> _SHORT EXERCISE 1_
From the interview on solid waste, quote the passage that begins at the words "Gwen:  You’re right, it" and ends after the words "for each issue.".
> _SHORT EXERCISE 2_
Answer the following from the interview on solid waste:
(a) During which years did Gwen work for Central Vermont Solid Waste District?
(b) What degree did Gwen earn from UVM?
(c) According to Kathy, what makes the Co-op's to-go boxes unsuitable for recycling?
> _SHORT EXERCISE 3_
Carry on the interview on solid waste from the point where it stops.

> _PROVIDED TEXT_

**********

Kathy:  Hi Gwen.  So, let’s start with why you and I are talking…  We have both been noticing the use of plastics and the confusion of how to properly deal with waste at the Coop.  As I have been getting to know you better, I have discovered that you served as the School Program Manager in Washington County.  Montpelier specifically right?  What exactly did you do?

 

Gwen:  Yes, I worked for Central Vermont Solid Waste District from 2009-2014, which is not to be confused with Chittenden Solid Waste or Casella. Despite our offices being located in Montpelier, the district covered 19 member towns in Washington, Orange and Caledonia counties. My involvement with the organization started when I applied for a “Compost Monitor” position. Although it was only part-time (and not having any idea what a compost monitor was), I was excited to get back into the environmental field after graduating from UVM with a bachelor’s degree in Environmental Studies. I was fortunate to move up in the organization and eventually gained the title of School Program Manager. Considering that I enjoyed working with kids, being outside, getting my hands dirty (no pun intended), this position was perfect for me.

 

Kathy:  Great!  Let’s talk about trash or “solid waste”.  It seems that it should be such a simple concept to understand, and yet I find myself confused at least once a day about how I should best “throw away” a particular package or food container.  For example, it seems that I should be able to recycle the Co-op’s to-go boxes when I am finished with my food.  But I have recently been told that first I need to wash it out so that it is clean of food debris, and NOW I have found out that it is actually coated in plastic (in order to be leak-proof), and that makes it a non-contender as a recyclable item!  What gives?

 

Gwen:  You’re right, it should be simple and yet, it’s more confusing than ever. But, there are many things that factor in when it comes to “what goes where’. It is a process which can be easy, but we (consumers) need to be more diligent about what we are choosing to do in terms of purchasing and disposing. 

 

Kathy:  So let’s go straight to the compostable vs. recyclable debate.  Tell me what the pros and cons are for each issue.

 

Gwen:  First, I love the concept of compostable food containers, but manufacturers put the cart before the horse. They created these products, which in theory are awesome, but in reality, are causing more waste because there isn’t necessarily a system in place to deal with them. More specifically, compostable containers (utensils, to-go boxes, even food scraps) can’t be “composted” in a household system because there is (usually) not an adequate enough aerobic decomposition opportunity once they are put in the compost pile. Meaning, home composting systems are too small, and don’t have enough microbes to generate the oxygen and heat necessary for those containers to break down. What you end up with is household compost with forks and Co-op salad boxes mixed within it. Secondly, there are not enough commercial composting operations which will accept compostable utensils and containers. Some of this has to do with the end product the facility is trying to supply to the public. If a compost-producing facility is invested in creating certified organic composting matter, then it cannot accept these forks and to-go boxes, for example, because they are not made out of organic materials.  So, although compostable plates, cups, utensils and to-go containers are a great idea, this idea falls flat, and just becomes more landfill waste, since we don’t have the right infrastructure to support the disposal of them.

**********

> _Some records_
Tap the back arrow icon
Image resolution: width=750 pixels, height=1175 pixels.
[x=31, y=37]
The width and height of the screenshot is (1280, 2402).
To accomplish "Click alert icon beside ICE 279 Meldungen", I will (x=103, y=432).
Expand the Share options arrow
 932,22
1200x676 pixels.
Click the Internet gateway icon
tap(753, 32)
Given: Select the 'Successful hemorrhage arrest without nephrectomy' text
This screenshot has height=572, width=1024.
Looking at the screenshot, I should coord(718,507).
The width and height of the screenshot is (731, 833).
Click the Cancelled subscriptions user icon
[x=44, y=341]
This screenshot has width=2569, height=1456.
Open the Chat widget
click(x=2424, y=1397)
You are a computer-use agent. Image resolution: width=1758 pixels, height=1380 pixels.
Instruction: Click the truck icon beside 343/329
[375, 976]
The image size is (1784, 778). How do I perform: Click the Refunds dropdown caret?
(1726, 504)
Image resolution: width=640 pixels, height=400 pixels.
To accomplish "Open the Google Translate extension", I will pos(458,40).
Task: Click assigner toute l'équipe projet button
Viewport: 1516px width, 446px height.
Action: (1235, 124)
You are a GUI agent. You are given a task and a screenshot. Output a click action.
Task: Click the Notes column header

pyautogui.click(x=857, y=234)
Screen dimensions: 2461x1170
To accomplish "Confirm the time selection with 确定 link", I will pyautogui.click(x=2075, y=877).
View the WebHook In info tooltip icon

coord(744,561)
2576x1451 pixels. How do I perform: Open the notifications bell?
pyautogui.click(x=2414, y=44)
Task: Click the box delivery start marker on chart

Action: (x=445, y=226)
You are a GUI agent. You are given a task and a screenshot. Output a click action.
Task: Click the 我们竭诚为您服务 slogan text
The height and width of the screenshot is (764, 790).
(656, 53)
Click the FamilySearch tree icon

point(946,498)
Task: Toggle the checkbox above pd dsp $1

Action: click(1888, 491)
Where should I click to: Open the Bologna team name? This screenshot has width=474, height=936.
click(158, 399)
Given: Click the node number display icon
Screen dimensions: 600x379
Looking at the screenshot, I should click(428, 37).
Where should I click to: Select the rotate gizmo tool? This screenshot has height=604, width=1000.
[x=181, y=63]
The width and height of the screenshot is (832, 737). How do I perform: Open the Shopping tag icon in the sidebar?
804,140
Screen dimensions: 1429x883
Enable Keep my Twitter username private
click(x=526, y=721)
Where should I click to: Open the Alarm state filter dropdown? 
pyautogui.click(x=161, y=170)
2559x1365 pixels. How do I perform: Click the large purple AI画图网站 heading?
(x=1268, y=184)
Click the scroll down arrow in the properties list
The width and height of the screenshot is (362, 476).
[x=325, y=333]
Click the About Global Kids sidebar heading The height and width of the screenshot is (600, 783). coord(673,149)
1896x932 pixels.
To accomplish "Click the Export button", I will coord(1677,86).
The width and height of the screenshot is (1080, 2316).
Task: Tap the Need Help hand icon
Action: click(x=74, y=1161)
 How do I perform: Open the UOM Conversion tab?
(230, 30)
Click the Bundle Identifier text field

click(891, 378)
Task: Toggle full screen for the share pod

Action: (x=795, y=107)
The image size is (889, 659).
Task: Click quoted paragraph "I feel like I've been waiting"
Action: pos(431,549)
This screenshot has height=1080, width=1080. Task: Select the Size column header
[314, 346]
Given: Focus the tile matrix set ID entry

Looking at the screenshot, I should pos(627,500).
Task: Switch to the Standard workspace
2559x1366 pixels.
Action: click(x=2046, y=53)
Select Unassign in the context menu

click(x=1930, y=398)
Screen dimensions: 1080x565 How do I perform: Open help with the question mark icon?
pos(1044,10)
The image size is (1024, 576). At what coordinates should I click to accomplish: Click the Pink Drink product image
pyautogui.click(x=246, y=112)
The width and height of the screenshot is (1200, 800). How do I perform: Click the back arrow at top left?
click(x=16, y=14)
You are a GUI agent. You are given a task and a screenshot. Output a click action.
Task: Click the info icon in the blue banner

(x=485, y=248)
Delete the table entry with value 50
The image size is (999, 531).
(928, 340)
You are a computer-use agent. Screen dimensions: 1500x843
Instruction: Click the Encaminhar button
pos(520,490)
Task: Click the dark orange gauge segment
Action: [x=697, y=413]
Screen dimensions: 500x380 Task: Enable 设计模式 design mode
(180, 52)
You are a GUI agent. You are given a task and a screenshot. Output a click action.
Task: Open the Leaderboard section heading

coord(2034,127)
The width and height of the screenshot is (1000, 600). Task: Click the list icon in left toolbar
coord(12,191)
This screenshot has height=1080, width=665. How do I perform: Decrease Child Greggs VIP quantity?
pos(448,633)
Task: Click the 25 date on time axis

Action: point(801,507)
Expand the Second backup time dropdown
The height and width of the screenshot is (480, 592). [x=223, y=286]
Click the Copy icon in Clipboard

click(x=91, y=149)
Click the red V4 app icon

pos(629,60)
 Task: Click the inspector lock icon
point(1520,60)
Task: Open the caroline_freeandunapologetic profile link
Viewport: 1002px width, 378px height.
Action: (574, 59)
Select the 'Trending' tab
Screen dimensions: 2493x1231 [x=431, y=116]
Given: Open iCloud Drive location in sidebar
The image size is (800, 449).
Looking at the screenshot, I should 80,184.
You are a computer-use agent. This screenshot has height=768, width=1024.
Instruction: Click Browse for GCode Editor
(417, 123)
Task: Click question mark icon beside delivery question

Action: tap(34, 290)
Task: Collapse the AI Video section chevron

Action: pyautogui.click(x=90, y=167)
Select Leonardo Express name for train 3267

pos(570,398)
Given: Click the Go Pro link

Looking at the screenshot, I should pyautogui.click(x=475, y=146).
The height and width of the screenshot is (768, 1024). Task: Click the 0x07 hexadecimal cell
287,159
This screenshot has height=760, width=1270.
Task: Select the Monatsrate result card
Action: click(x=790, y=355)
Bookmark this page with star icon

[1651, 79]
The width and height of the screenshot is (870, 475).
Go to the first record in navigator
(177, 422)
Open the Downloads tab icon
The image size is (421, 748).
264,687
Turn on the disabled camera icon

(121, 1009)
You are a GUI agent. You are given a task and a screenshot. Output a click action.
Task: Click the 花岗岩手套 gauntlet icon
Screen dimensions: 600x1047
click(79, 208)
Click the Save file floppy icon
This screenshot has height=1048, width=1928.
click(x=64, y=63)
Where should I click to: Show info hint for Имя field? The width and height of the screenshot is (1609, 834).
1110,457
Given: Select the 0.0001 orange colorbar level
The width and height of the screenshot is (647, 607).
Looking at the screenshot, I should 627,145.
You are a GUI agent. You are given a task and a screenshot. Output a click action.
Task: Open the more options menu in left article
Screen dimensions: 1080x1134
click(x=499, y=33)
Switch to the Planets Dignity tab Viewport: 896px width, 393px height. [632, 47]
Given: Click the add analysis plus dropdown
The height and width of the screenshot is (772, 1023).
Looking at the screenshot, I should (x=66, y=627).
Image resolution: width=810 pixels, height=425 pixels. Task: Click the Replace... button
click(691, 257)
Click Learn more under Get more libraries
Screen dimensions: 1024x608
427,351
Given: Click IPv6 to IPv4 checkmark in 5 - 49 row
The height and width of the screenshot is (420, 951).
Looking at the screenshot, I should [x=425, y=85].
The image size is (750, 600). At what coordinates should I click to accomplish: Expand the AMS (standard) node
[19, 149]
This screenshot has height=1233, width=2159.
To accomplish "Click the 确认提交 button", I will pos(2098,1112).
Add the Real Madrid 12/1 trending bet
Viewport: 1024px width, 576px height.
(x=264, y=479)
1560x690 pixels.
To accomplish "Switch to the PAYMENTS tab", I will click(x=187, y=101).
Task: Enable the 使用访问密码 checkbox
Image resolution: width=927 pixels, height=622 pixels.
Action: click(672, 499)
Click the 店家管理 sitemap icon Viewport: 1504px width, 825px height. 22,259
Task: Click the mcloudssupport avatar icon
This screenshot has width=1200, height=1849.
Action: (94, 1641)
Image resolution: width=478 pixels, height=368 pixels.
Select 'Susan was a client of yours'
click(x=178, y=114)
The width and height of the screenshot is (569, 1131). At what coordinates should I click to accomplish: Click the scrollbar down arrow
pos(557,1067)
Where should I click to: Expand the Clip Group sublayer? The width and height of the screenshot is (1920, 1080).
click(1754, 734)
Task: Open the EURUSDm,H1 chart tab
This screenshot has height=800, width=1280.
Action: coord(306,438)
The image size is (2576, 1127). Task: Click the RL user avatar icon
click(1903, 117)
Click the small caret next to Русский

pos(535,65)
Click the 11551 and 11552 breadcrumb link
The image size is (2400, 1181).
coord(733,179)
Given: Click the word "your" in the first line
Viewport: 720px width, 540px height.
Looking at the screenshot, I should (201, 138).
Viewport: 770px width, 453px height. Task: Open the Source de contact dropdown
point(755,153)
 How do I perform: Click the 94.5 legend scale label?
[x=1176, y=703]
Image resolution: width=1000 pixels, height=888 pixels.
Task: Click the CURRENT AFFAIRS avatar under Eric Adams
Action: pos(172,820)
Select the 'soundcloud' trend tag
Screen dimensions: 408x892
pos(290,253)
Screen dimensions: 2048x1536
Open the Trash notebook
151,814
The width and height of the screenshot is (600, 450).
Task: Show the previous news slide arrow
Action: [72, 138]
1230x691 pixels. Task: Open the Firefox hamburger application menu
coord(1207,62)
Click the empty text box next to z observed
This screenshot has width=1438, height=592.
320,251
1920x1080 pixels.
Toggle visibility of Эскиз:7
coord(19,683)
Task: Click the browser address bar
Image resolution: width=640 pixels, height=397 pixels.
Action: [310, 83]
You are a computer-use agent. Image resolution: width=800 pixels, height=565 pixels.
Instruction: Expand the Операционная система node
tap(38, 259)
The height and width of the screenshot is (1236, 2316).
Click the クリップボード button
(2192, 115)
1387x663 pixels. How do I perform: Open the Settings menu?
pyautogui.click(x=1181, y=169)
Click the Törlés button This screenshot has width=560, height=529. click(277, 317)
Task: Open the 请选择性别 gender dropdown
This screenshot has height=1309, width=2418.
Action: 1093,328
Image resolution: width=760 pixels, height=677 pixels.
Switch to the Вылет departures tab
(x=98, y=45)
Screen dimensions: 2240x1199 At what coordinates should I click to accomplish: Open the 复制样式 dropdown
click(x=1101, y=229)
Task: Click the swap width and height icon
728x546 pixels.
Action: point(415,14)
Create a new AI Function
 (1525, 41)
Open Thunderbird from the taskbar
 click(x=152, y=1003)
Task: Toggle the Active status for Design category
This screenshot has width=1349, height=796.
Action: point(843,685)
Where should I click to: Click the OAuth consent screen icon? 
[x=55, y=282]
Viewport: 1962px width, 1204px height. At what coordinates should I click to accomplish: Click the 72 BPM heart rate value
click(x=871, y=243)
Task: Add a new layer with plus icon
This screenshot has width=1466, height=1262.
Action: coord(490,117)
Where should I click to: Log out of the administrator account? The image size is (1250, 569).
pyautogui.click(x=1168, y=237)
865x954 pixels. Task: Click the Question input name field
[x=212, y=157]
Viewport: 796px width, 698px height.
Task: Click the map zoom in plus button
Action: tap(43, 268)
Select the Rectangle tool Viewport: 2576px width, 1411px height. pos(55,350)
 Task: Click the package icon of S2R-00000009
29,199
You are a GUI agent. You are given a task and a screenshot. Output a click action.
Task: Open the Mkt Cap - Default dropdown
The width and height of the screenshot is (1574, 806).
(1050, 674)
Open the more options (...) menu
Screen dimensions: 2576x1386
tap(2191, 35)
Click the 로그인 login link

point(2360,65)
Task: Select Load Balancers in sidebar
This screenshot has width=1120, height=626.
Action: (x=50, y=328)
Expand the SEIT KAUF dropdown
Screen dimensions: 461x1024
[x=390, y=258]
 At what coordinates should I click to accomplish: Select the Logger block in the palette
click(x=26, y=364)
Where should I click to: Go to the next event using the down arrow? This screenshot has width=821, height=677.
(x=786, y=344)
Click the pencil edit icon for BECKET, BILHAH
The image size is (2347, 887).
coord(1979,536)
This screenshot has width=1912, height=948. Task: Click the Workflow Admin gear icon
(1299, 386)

**********

> _ANSWER 1_
Gwen:  You’re right, it should be simple and yet, it’s more confusing than ever. But, there are many things that factor in when it comes to “what goes where’. It is a process which can be easy, but we (consumers) need to be more diligent about what we are choosing to do in terms of purchasing and disposing. 

 

Kathy:  So let’s go straight to the compostable vs. recyclable debate.  Tell me what the pros and cons are for each issue.

> _ANSWER 2_
(a) 2009–2014
(b) A bachelor's degree in Environmental Studies
(c) They are coated in plastic to make them leak-proof.

> _ANSWER 3_
 

Kathy:  …. And what about recyclables?

 

Gwen: Without being able to properly compost the compostables, recyclable materials seem to be the next best thing. Who doesn’t want to think that by putting their yogurt container in a recycling bin, they have helped to not only stop production of one more new container but that they have also taken one more container away from the landfill?  The problem with our current recycling system is that recyclables are not necessarily being disposed of properly. Back to the yogurt container, and any food container for that matter, … it needs to be rinsed out before being tossed in the blue bin. Not rising out containers or putting items in the bin that the recycling facility (MRF) cannot accept can, what we call in the business, “contaminate” a load of recycling. Every load of recycling inevitably has some contamination – but the buyer of the materials can easily “reject” a load of recyclables. And guess what happens to that load? It goes straight to the landfill. This issue has become more prevalent since the on-set of “single stream” recycling (which is the term used when all paper fibers, plastics, metals, and other containers are mixed together in just one bin.)  When Vermonters were sorting their recycling, the stream was much cleaner and more recyclables were actually going where they should. The idea behind “single-stream” recycling was that it would make participation easier for the everyday person. The give and take, though, is that waste haulers and workers at the MRF are seeing an increasingly “dirty” stream of recycling.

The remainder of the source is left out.